EvilHomer - 2016-11-04

Going off what Cog was just saying: it's good policy, too, because usually the stuff corporate America wants to give to common people is designed to kill them. If you want to keep your kids away from dysgenics, you need to pay the premium.


Oscar Wildcat - 2016-11-04

All kidding aside, I've gotten good results removing scratches from CD's using plexiglas polish and soft cloth. Toothpaste in a pinch. Margarine would be worthless. I'll never go back to vinyl, Zirc. Never.


Old_Zircon - 2016-11-03

I hope everyone is psyched for the millenium revival, only 3 or 4 years tops.


Born in the RSR - 2016-11-03

I'm looking forward to the web 1.0 revival. I'm sure there's going to be people buying up old electronics and makin angelfire and geocities pages for nostalgia value. Using AIM or Trillian or even Yahoo messenger(which I was using on a regular basis up until like 2012)


Speaking of nostalgic revivals, nothing beats the GDR nostalgic revival they had on German TV in the early 00s, that shit was the bomb!


memedumpster - 2016-11-03

I got my Mindless Self Indulgence tee shirts all ready to go!


Xenocide - 2016-11-05

9/11 nostalgia is going to be huge!


Maggot Brain - 2016-11-03

Colored condiments were all the rage in the early 00's. Do they still make green ketchup?


EvilHomer - 2016-11-03

Not sure if they still make it, but I saw a couple preserved bottles at a friend's house not long ago.
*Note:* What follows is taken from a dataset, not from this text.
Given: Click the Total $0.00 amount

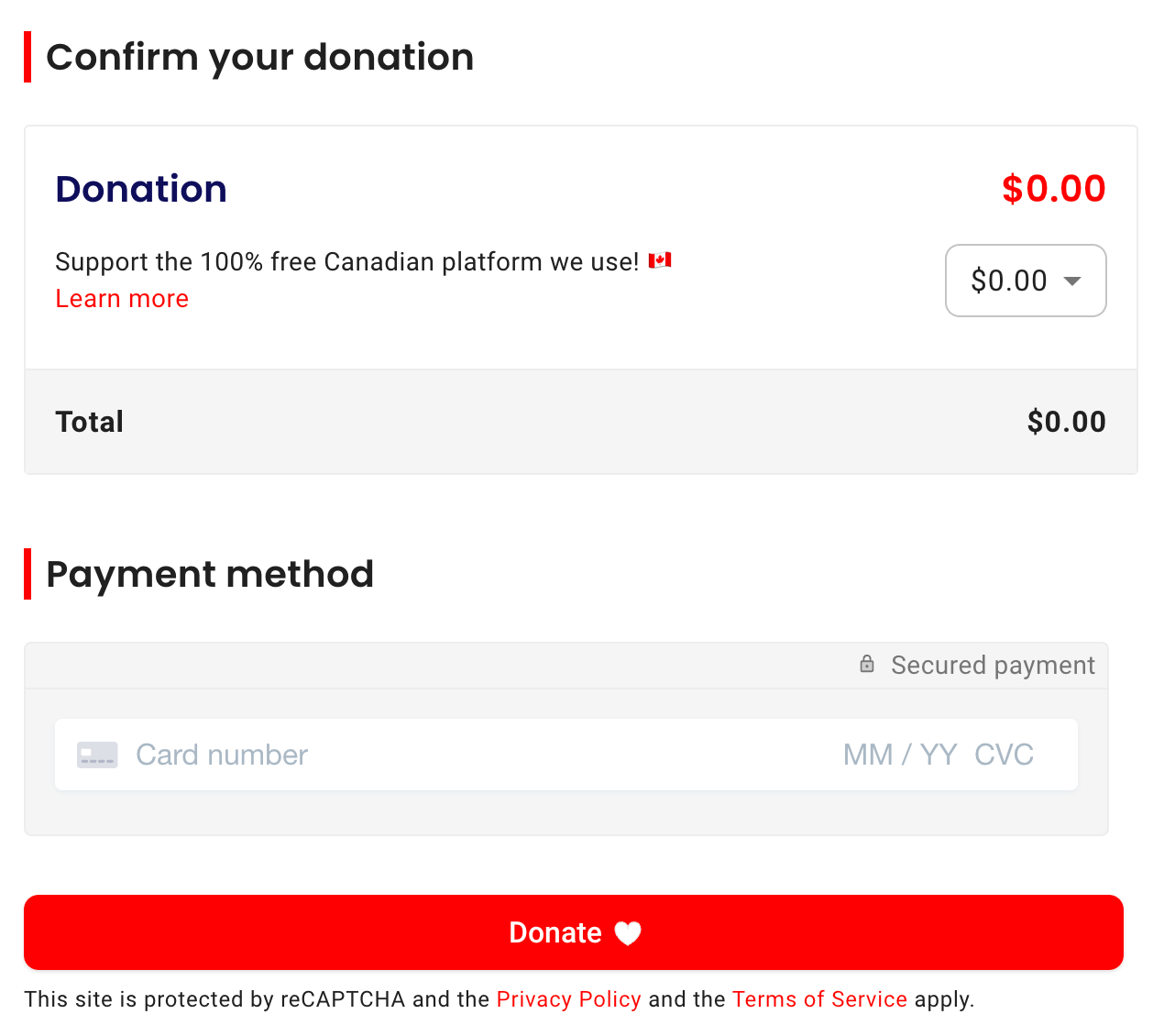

The Mothership - 2016-11-03

Don't forget magic shell.


Xenocide - 2016-11-05

I think you mean SHREKETCHUP


Caminante Nocturno - 2016-11-05

No parent would ever approve of margarine that wasn't yellow, that's why we have to do this kind of research off-site and off the books. That means no public scrutiny and no regulations, so corners are cut and lines are crossed.

That grossed-out mother at 0:16 did not survive exposure to the green Fun Spread. It was the Helvetica Scenario tenfold.